[Stored dataset items]
-*-*-

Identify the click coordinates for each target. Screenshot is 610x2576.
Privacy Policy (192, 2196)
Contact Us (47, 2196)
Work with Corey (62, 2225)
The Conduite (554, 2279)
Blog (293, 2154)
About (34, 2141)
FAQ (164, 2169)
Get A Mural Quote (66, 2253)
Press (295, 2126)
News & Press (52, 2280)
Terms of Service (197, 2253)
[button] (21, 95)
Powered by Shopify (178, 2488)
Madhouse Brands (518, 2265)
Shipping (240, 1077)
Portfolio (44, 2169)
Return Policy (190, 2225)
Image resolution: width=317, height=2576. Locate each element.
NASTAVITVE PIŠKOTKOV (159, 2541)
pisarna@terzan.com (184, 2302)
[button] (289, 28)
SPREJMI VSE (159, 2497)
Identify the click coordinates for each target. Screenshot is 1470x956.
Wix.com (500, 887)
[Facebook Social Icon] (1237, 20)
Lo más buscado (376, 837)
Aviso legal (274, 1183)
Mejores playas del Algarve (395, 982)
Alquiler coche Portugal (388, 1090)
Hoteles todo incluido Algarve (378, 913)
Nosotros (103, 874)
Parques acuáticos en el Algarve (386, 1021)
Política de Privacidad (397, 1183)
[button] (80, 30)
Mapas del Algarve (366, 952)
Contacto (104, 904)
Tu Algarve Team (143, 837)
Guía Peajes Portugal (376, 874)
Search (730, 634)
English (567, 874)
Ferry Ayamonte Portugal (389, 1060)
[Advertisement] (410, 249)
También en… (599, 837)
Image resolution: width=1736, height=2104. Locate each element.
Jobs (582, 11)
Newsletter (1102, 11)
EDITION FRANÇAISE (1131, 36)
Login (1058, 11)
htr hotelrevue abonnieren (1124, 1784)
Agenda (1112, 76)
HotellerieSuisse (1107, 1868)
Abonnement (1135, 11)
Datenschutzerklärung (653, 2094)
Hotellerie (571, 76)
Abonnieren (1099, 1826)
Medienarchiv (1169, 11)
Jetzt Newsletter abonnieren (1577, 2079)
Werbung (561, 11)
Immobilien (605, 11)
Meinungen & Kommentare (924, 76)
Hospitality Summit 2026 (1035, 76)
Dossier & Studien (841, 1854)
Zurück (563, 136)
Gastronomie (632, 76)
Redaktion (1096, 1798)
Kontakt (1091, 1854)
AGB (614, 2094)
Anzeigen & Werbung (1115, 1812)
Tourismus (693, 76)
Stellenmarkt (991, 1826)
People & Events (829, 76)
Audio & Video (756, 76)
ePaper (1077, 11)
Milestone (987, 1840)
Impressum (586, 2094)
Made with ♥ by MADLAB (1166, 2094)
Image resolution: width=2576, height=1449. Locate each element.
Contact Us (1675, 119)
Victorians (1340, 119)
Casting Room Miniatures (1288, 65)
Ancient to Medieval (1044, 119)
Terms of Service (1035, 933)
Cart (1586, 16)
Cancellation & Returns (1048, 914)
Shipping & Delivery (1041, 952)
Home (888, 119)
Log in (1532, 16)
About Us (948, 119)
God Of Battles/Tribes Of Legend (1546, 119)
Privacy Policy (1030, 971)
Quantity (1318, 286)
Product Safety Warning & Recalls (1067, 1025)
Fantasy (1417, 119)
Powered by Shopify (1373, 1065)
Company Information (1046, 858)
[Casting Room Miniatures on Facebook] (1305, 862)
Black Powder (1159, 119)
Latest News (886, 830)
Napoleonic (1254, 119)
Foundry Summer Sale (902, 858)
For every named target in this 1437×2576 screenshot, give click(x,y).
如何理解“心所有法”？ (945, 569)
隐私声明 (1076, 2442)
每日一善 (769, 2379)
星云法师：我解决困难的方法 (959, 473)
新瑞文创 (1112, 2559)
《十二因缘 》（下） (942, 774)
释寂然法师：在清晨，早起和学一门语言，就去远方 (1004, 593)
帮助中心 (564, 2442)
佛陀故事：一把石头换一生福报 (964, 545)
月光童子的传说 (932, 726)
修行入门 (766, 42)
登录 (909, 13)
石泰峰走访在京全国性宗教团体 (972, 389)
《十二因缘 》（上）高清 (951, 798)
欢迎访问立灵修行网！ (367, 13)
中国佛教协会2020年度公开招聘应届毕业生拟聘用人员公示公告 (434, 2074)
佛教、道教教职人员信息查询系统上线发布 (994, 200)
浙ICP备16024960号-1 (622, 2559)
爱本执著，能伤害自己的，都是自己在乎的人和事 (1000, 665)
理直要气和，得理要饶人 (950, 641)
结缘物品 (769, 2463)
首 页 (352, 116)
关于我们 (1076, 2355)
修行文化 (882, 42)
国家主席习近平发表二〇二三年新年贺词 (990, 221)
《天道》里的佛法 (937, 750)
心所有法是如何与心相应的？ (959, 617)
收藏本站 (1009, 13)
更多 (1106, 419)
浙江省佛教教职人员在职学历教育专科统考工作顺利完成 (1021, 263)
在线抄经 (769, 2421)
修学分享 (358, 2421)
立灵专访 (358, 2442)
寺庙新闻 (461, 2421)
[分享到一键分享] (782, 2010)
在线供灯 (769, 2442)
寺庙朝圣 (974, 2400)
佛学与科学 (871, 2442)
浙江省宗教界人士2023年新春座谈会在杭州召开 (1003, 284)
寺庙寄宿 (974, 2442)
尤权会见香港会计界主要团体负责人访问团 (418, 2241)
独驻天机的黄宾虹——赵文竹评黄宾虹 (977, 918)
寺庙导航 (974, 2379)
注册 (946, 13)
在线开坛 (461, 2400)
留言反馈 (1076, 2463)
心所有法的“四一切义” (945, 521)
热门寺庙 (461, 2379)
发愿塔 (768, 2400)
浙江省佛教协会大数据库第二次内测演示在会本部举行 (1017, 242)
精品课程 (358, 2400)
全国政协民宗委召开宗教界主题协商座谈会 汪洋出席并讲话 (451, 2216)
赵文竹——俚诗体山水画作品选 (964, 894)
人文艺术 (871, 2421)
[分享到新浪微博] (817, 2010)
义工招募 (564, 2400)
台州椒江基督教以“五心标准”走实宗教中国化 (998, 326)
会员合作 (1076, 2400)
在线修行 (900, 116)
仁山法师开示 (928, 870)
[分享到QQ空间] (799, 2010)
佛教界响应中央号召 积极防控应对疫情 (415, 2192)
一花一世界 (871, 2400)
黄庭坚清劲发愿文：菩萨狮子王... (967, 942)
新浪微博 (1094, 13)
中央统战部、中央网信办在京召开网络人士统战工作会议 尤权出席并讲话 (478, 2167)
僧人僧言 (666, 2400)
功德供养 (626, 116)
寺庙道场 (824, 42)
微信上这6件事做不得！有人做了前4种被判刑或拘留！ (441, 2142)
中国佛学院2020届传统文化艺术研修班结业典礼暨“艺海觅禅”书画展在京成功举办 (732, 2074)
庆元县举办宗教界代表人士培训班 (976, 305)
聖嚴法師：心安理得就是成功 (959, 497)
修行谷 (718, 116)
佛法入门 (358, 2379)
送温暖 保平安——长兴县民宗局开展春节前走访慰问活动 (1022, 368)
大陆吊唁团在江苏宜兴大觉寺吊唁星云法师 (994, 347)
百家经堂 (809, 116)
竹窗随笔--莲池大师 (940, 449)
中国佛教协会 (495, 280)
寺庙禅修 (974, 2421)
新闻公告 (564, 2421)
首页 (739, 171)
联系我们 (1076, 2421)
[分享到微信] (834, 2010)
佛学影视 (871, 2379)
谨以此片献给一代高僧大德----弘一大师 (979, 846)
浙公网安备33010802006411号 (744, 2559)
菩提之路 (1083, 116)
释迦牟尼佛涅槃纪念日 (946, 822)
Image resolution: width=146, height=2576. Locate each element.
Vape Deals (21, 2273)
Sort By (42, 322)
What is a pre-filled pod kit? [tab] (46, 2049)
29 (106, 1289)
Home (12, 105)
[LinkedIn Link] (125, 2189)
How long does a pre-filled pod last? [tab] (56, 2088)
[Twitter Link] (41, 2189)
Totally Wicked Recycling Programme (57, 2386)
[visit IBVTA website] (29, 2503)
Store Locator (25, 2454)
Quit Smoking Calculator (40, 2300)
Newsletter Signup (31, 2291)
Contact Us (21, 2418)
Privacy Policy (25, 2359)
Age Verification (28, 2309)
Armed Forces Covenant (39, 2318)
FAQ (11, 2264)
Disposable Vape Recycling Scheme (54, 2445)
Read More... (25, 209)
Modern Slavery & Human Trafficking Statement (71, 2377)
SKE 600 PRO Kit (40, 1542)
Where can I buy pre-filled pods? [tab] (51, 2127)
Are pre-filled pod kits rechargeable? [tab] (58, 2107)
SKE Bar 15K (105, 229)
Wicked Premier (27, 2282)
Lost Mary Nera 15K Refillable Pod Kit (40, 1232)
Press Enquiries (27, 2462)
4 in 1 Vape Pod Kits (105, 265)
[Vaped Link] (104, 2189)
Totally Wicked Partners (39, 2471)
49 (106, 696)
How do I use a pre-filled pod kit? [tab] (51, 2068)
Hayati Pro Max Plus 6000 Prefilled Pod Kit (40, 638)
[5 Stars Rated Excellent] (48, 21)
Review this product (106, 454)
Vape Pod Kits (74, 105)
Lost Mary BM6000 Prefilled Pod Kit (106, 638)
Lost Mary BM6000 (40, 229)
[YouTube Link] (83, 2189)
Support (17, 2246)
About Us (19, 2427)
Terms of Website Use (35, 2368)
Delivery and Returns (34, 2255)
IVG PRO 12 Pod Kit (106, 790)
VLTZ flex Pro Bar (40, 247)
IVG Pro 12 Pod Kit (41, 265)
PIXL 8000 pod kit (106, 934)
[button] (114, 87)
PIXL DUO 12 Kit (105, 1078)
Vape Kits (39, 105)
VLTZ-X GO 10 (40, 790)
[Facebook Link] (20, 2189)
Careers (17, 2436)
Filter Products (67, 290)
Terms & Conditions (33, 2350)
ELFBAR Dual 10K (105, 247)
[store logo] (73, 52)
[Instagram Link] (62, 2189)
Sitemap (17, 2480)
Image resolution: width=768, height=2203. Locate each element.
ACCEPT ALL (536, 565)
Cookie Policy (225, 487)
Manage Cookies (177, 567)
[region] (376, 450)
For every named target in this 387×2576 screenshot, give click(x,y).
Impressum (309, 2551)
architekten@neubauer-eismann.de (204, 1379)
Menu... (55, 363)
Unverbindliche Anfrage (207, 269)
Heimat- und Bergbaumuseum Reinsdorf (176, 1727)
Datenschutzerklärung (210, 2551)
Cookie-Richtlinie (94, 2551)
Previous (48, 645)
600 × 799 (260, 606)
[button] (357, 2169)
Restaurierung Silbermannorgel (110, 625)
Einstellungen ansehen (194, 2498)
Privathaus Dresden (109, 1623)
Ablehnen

-*-*-

• **WORK INSTRUCTION**
Take the lines above from the one containing "Abonnieren (1099, 1826)" to the one containing "关于我们 (1076, 2355)" and retype them exactly, both ends included, with nothing added.

• **RESPONSE TO THIS EXERCISE**
Abonnieren (1099, 1826)
Medienarchiv (1169, 11)
Jetzt Newsletter abonnieren (1577, 2079)
Werbung (561, 11)
Immobilien (605, 11)
Meinungen & Kommentare (924, 76)
Hospitality Summit 2026 (1035, 76)
Dossier & Studien (841, 1854)
Zurück (563, 136)
Gastronomie (632, 76)
Redaktion (1096, 1798)
Kontakt (1091, 1854)
AGB (614, 2094)
Anzeigen & Werbung (1115, 1812)
Tourismus (693, 76)
Stellenmarkt (991, 1826)
People & Events (829, 76)
Audio & Video (756, 76)
ePaper (1077, 11)
Milestone (987, 1840)
Impressum (586, 2094)
Made with ♥ by MADLAB (1166, 2094)
Image resolution: width=2576, height=1449. Locate each element.
Contact Us (1675, 119)
Victorians (1340, 119)
Casting Room Miniatures (1288, 65)
Ancient to Medieval (1044, 119)
Terms of Service (1035, 933)
Cart (1586, 16)
Cancellation & Returns (1048, 914)
Shipping & Delivery (1041, 952)
Home (888, 119)
Log in (1532, 16)
About Us (948, 119)
God Of Battles/Tribes Of Legend (1546, 119)
Privacy Policy (1030, 971)
Quantity (1318, 286)
Product Safety Warning & Recalls (1067, 1025)
Fantasy (1417, 119)
Powered by Shopify (1373, 1065)
Company Information (1046, 858)
[Casting Room Miniatures on Facebook] (1305, 862)
Black Powder (1159, 119)
Latest News (886, 830)
Napoleonic (1254, 119)
Foundry Summer Sale (902, 858)
For every named target in this 1437×2576 screenshot, give click(x,y).
如何理解“心所有法”？ (945, 569)
隐私声明 (1076, 2442)
每日一善 (769, 2379)
星云法师：我解决困难的方法 (959, 473)
新瑞文创 (1112, 2559)
《十二因缘 》（下） (942, 774)
释寂然法师：在清晨，早起和学一门语言，就去远方 (1004, 593)
帮助中心 (564, 2442)
佛陀故事：一把石头换一生福报 (964, 545)
月光童子的传说 (932, 726)
修行入门 (766, 42)
登录 (909, 13)
石泰峰走访在京全国性宗教团体 (972, 389)
《十二因缘 》（上）高清 (951, 798)
欢迎访问立灵修行网！ (367, 13)
中国佛教协会2020年度公开招聘应届毕业生拟聘用人员公示公告 (434, 2074)
佛教、道教教职人员信息查询系统上线发布 (994, 200)
浙ICP备16024960号-1 (622, 2559)
爱本执著，能伤害自己的，都是自己在乎的人和事 (1000, 665)
理直要气和，得理要饶人 (950, 641)
结缘物品 (769, 2463)
首 页 (352, 116)
关于我们 (1076, 2355)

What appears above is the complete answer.